Ortega a critiqué l’Occident, déclarant que l’Iran et le Nicaragua « avaient des racines profondes dans la lutte contre la volonté de domination des puissances arrogantes, en particulier des États-Unis ».
En février, Ortega a ouvertement défendu le « droit » de l’Iran à se doter d’armes nucléaires.
Les deux pays ont conclu un accord de collaboration économique et commerciale et d’échange scientifique et technologique.
Cuba : M.Raisi devait rencontrer le président cubain Miguel Díaz-Canel pour la dernière étape de son voyage.

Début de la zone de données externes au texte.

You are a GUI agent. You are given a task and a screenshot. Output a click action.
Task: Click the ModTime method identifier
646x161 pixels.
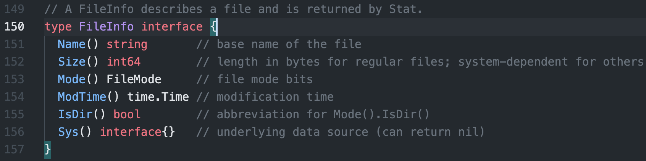tap(82, 97)
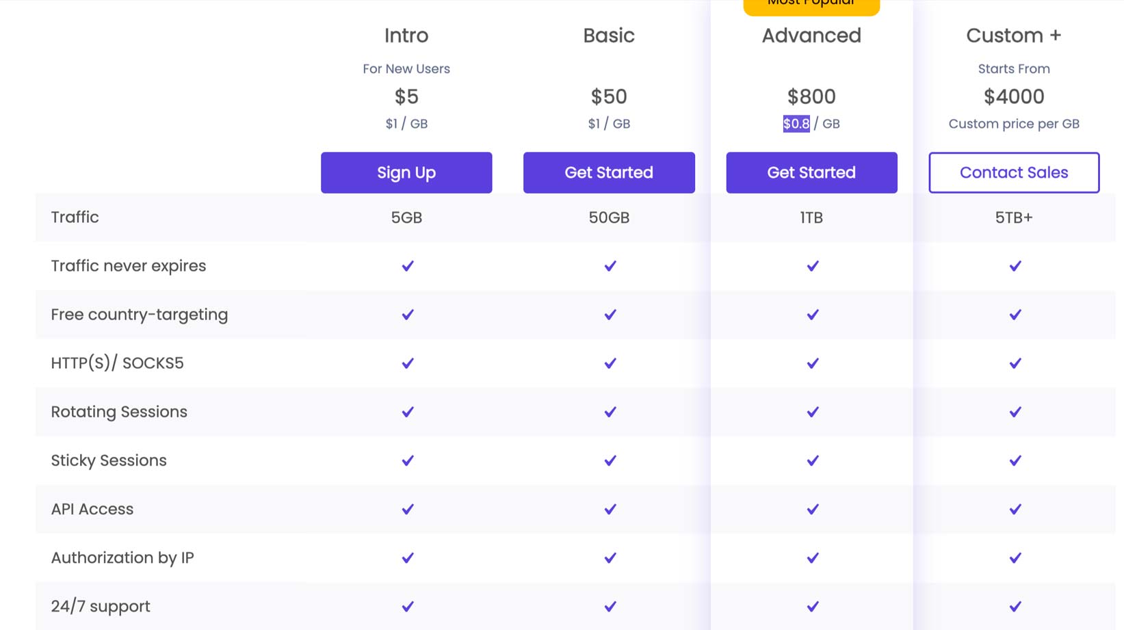Click the Custom + checkmark for 24/7 support
Image resolution: width=1124 pixels, height=630 pixels.
click(x=1015, y=606)
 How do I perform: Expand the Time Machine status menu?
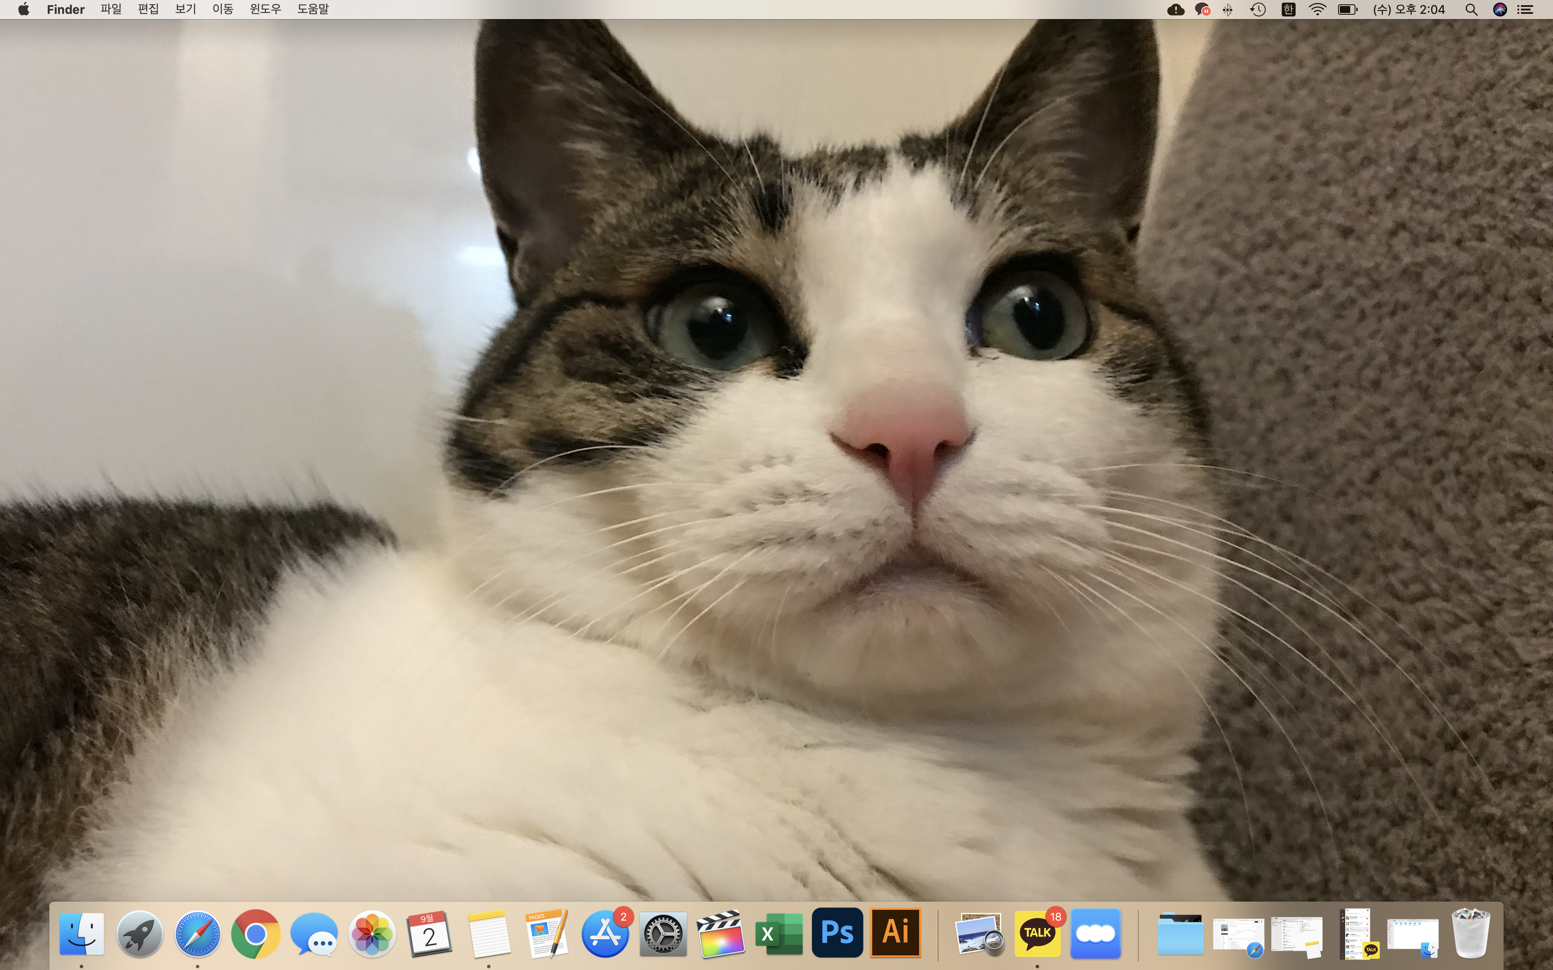[1258, 10]
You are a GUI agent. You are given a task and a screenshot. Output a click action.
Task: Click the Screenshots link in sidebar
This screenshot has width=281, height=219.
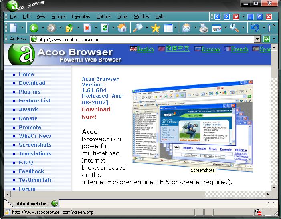point(35,145)
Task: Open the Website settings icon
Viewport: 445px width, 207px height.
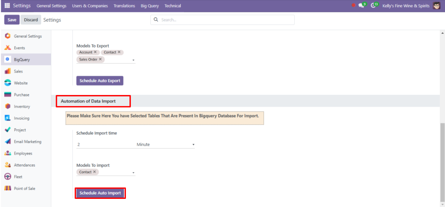Action: click(x=7, y=83)
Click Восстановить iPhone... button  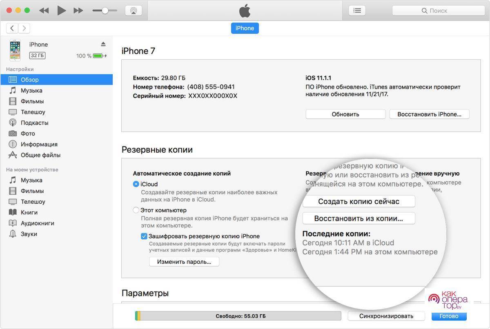pos(429,114)
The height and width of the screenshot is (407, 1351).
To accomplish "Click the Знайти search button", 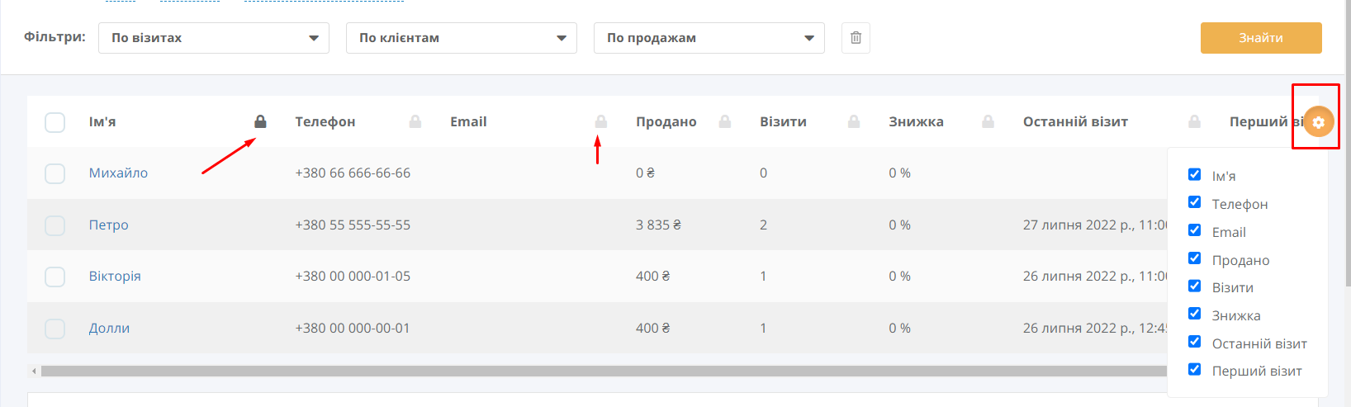I will (1261, 38).
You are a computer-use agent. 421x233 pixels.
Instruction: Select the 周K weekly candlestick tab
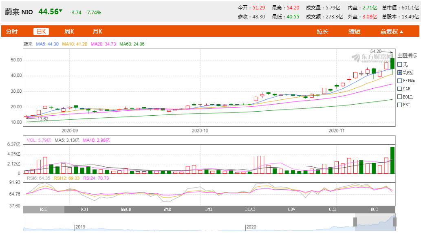(x=69, y=31)
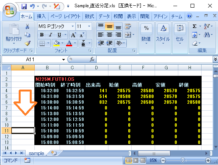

Ces derniers mois, l’Iran a signé 13 accords de coopération avec la dictature cubaine, lui apportant son soutien en matière de technologie, de sécurité alimentaire et de pétrole.
L’attitude désinvolte des États-Unis : Les États-Unis devraient s’inquiéter davantage du fait que le principal État soutenant le terrorisme dans le monde renforce ses liens dans son arrière-cour.
Il serait déjà assez grave que l’Amérique ne s’inquiète pas. Le pire, c’est que l’administration Biden ne cesse d’aider l’Iran. Actuellement, elle travaille à la conclusion d’un accord non écrit en vertu duquel les États-Unis cesseront d’exercer des pressions sur le programme nucléaire iranien.
Comme le souligne le rédacteur en chef de la Trompette, Gerald Flurry, dans son livre gratuit L’Amérique sous attaque, il ne s’agit pas d’une question d’incompétence, mais d’une destruction délibérée des États-Unis par ses propres dirigeants.
L’Amérique a perdu l’orgueil de sa force (Lévitique 26 : 19). Alors que l’hégémonie américaine s’affaiblit, des nations dictatoriales se précipitent pour combler le vide du pouvoir.